Ultimately, all investments in the selling system will ripple out to a known set of metrics, making the focus of the company and its departments clear in terms of shared business performance goals. However, merely changing the go-to-customer plan and realigning the roles of marketing and sales across the consumer lifecycle isn't enough, for such change requires a technology supported system to make it sustainable and to maximize effectiveness. From technology-based reinforcement to basic coaching, organizations must provide each team with the resources they need when they need them if the outcome and business results are to also align with these shared goals.

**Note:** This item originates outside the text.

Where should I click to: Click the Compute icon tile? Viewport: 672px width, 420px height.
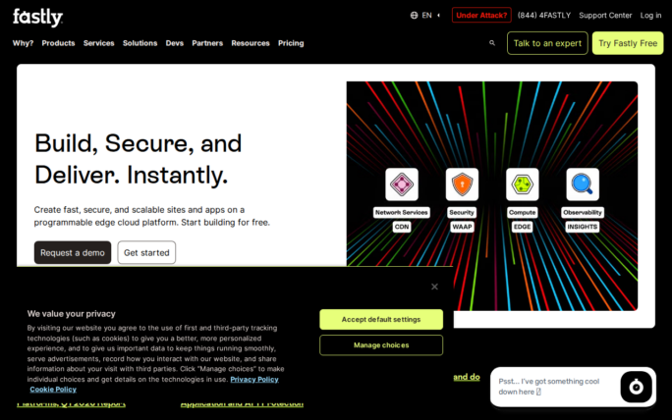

Brian Kardon, CMO at Lattice, believes there needs to be a common dashboard in place, where all incoming data can be seen, offering real-time reporting that's accessible to everyone. Transparency matters greatly, and providing customer information upfront will only help keep marketing and sales on task and on the same page. Kardon also suggests leaders of marketing and sales should meet each week for an hour to review their performance. However, all must be looking at the same numbers, for when two teams are tied to the same goal, companies often see amazing progress with everyone pulling in the same direction

Yet, while shared goals and metrics will allow marketing and sales to develop the synergies that establish solid collaboration, mindset makes the ultimate difference, for it's how each department views the other that can stop progress in its tracks. Executives must lead by example, reaching across departments themselves to advocate for one another, encouraging professionals from both teams to understand that one's success effectively impacts the other and the overall organization. Much can be achieved simply by altering one's perception. Success will inevitably follow.